The three- acre site was previously the kitchen garden of Mrs Greville, the world-famous Edwardian hostess. She used it from 1908 until 1942 to produce and supply lavish food for her famous weekend parties which were regularly attended by royalty and celebrities of her time. Visitors included Edward the seventh, George V, Charlie Chaplin, Winston Churchill and the garden writer Beverley Nichols. And of course George V1 and the late Queen Mother had their honeymoon at Polesden Lacey, and would have had romantic strolls right through the kitchen garden and dined on the food produced from here. Mrs Greville’s kitchen garden also fed her household and garden staff. In 1910 there were around 180 servants so you can imagine how productive the garden had to be. Food was also sent up to her London house in Charles Street by train.
In the 1980s the site was sadly planted as a monoculture, with rows of lime trees and subsequently the site has gradually become neglected, due to lack of interest for the public. (see photo below)
A community kitchen garden will breathe life back into the site and encourage and inspire a new generation of budding gardeners and cooks. It is hoped that not only individual local volunteers will get involved but also nearby schools and societies. So far about 50 people have signed up to become a ‘Polesden Lacey community Kitchen gardener’.
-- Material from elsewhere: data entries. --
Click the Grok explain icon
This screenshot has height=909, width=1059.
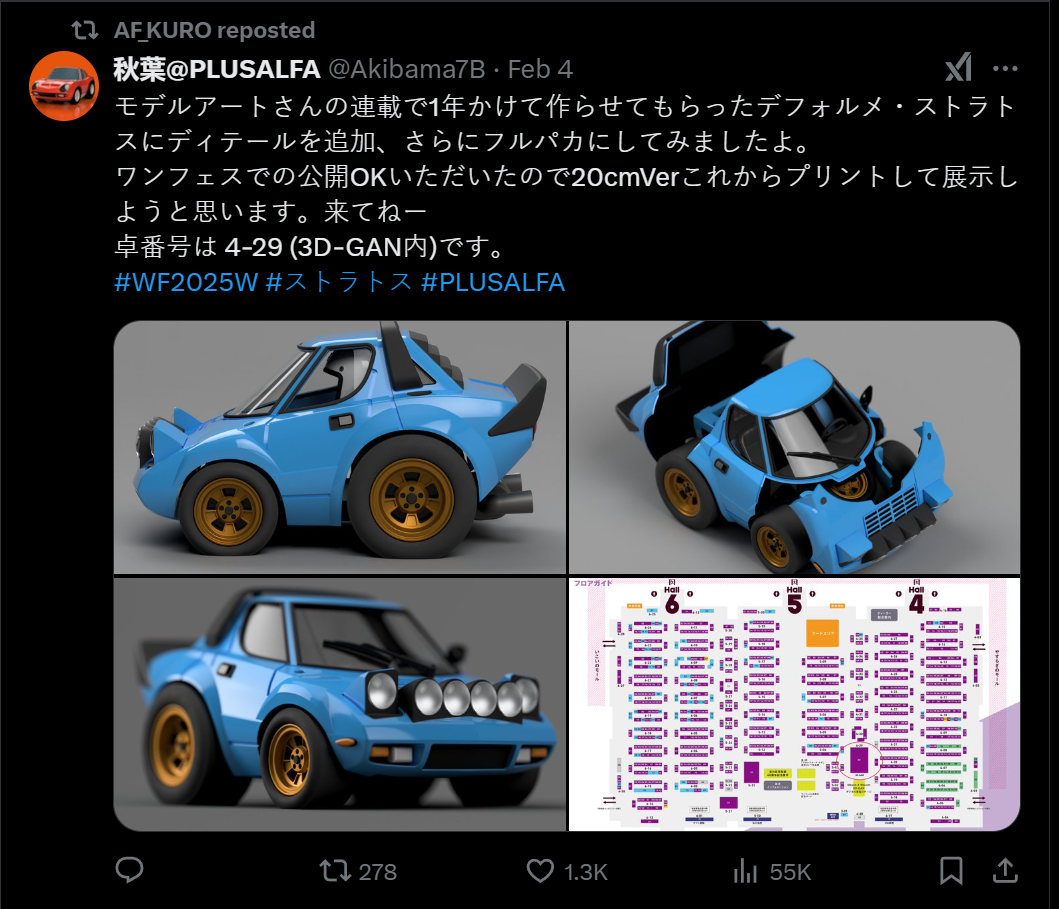pos(958,68)
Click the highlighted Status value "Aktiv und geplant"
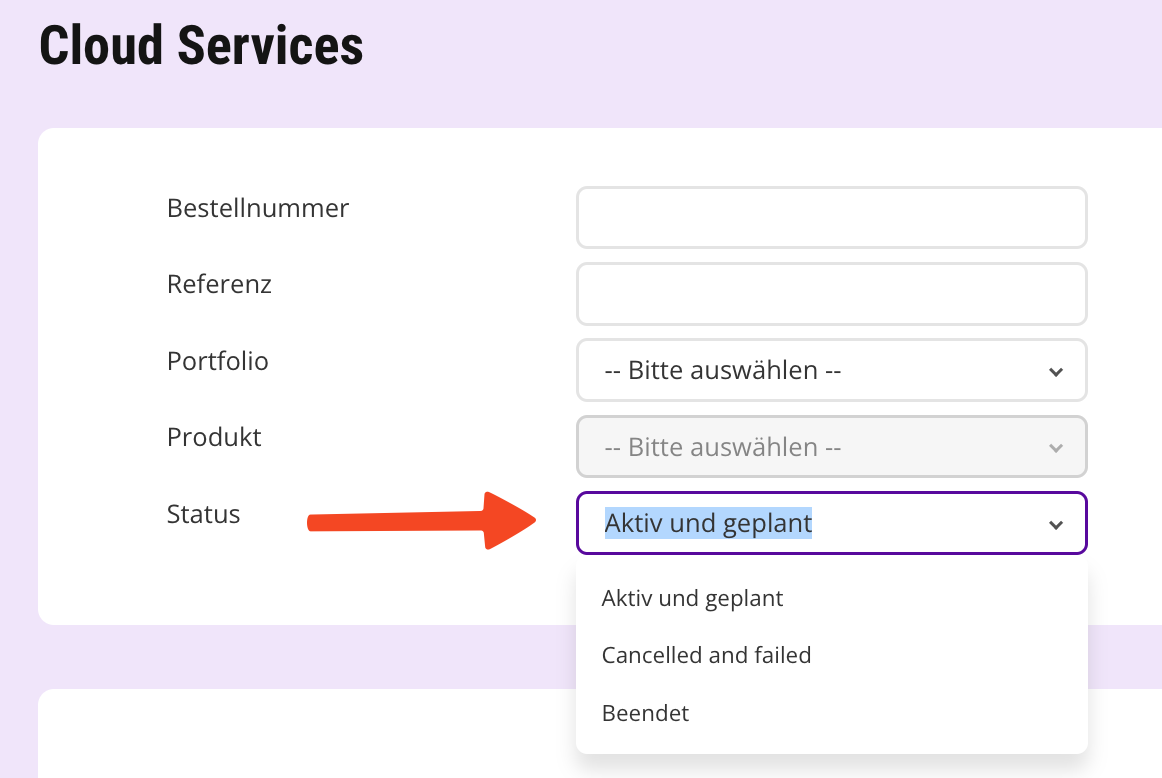Screen dimensions: 1162x778 (708, 523)
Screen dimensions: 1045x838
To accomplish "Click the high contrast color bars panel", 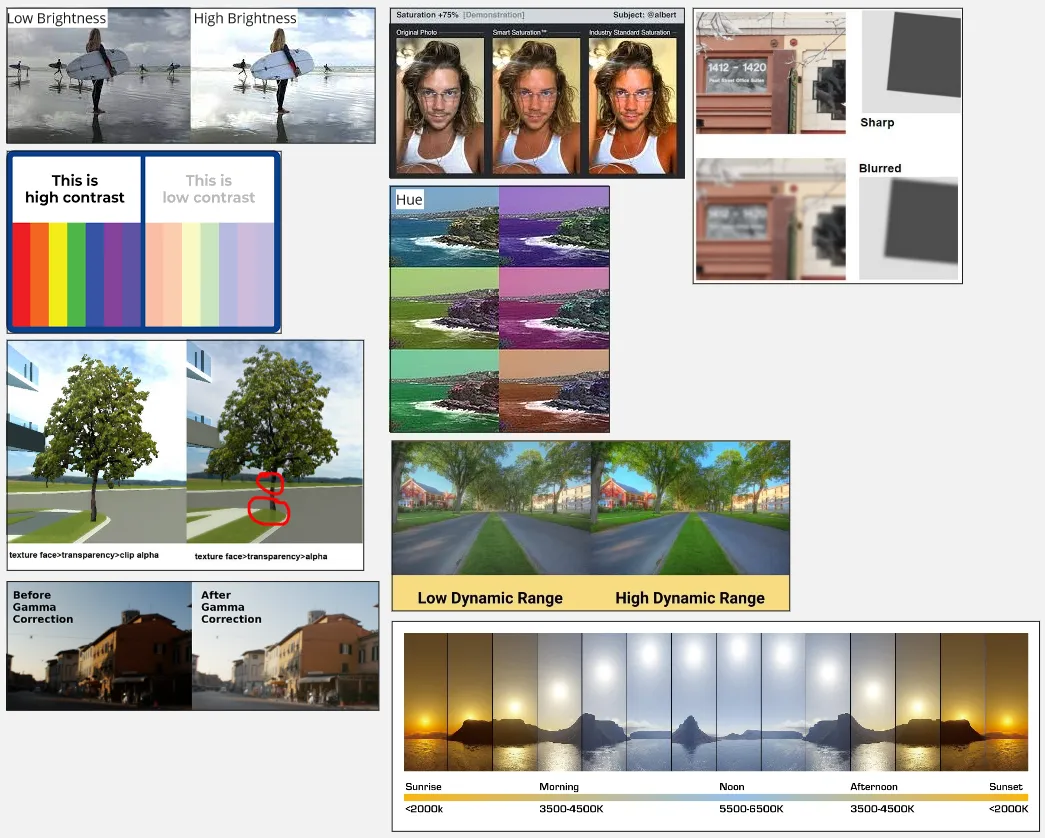I will [75, 240].
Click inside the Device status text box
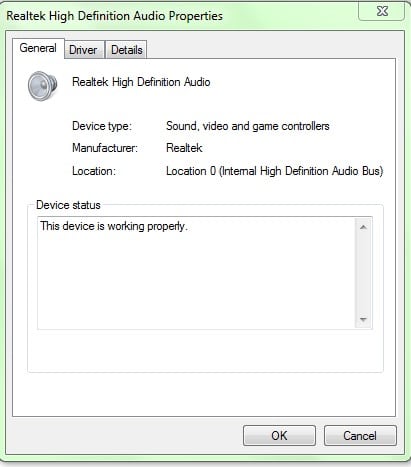The height and width of the screenshot is (467, 411). 197,273
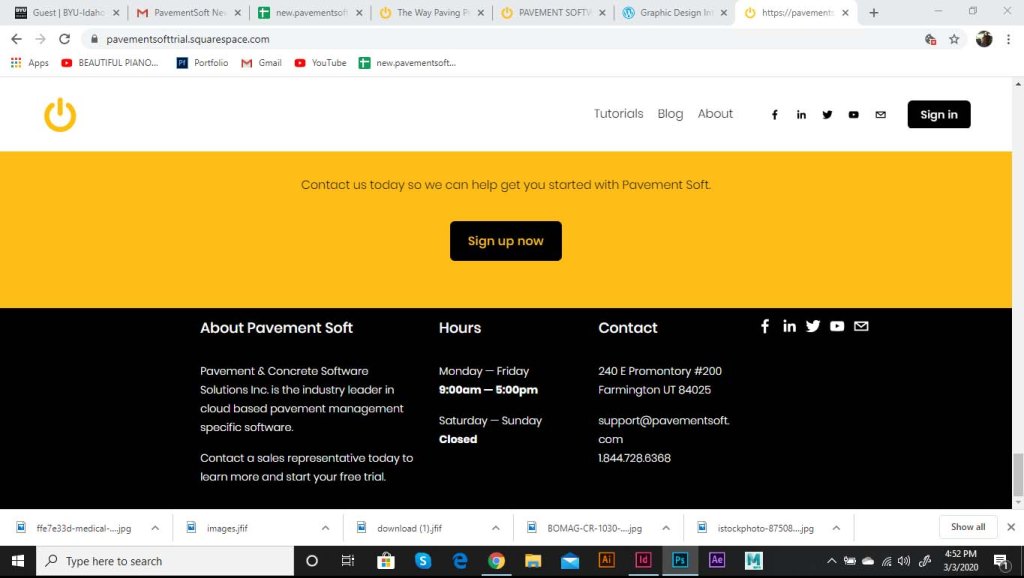The height and width of the screenshot is (578, 1024).
Task: Open menu arrow for download (1).jfif
Action: (496, 528)
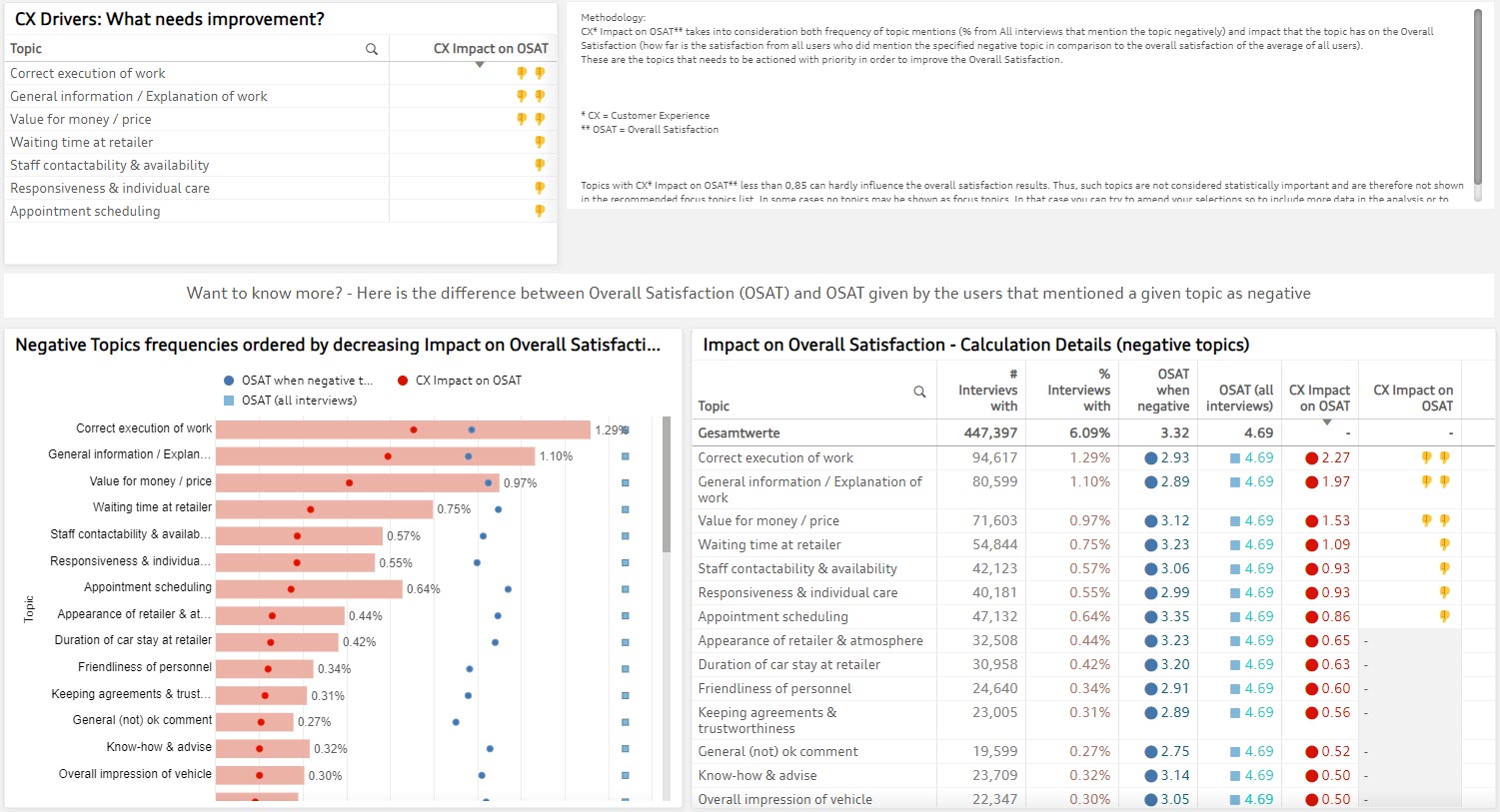Click thumbs-down icon in Waiting time at retailer details row

pos(1444,544)
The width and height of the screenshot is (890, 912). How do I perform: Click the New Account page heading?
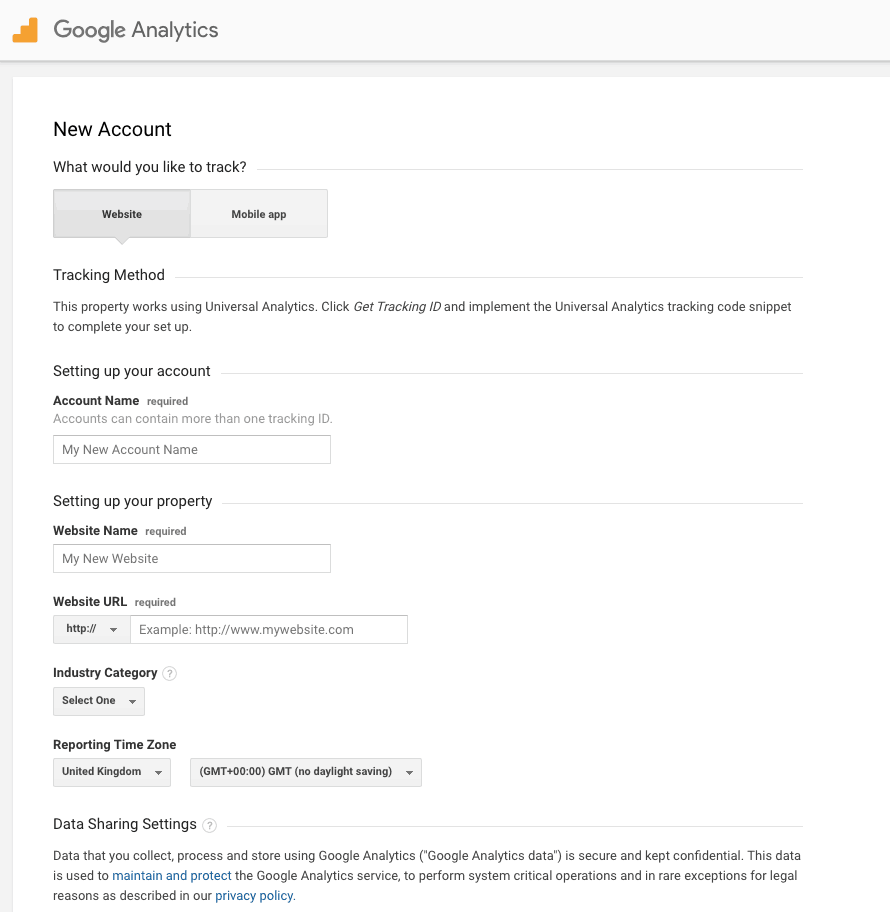(x=112, y=129)
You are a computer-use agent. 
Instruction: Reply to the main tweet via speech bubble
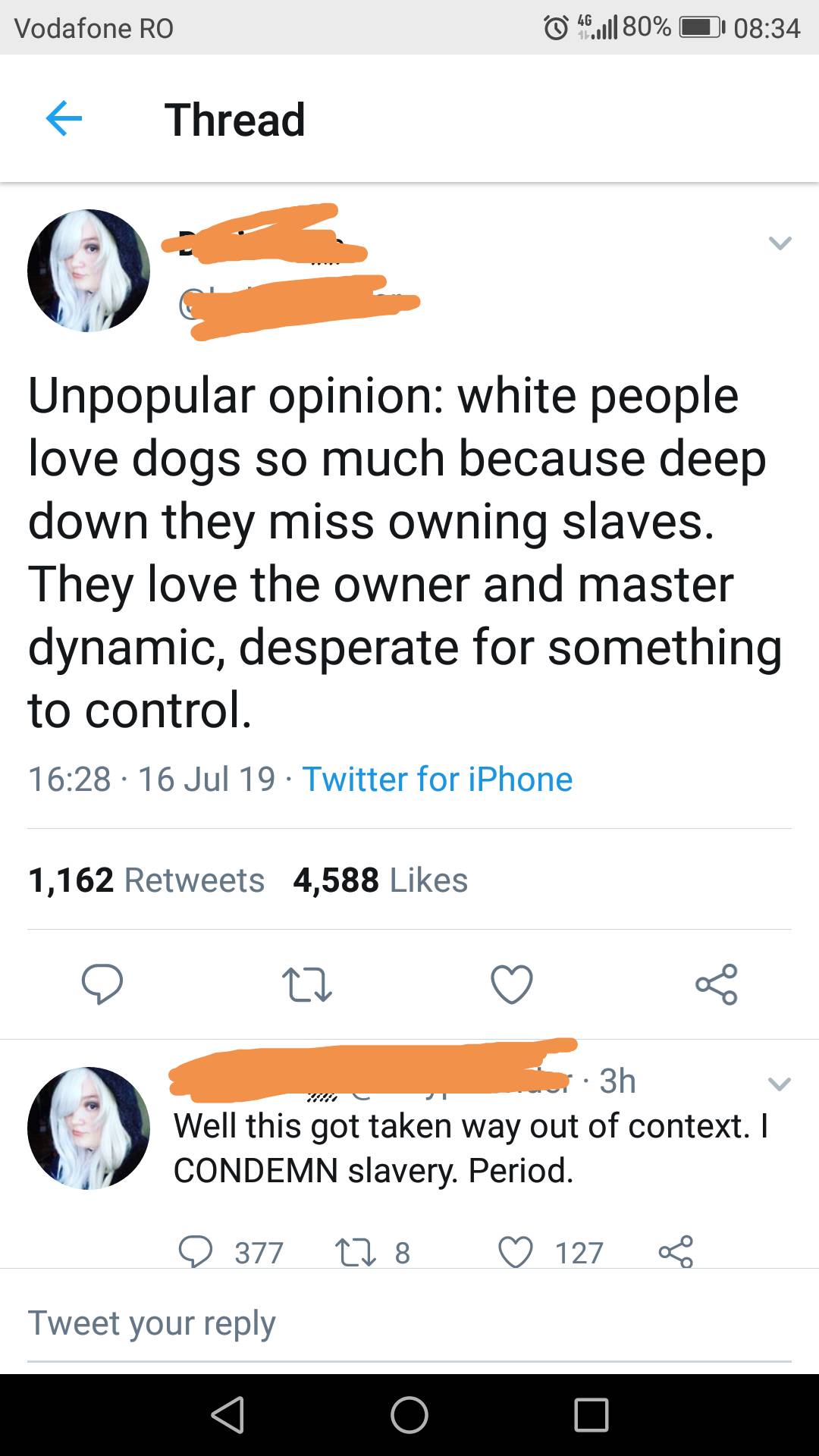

This is a photo of Mrs Greville’s kitchen garden in 1929 by Churchill's wife, Vicountess Churchill.
So what is a community kitchen garden? It is an area where the community can grow their own fruit and veg alongside like-minded people. The benefits include making new friends, a supply of healthy produce and learning new skills, all in the stunning and historic setting. The amount of ‘work’ or ‘hours’ that a person puts into working on the plot, will be exchanged for fruit, veg and cut flowers produced in the garden.
The wide range of fruit and vegetables planted will increase the biodiversity and create a richer environment for wildlife. There may also be some individual allotment plots available subject to demand.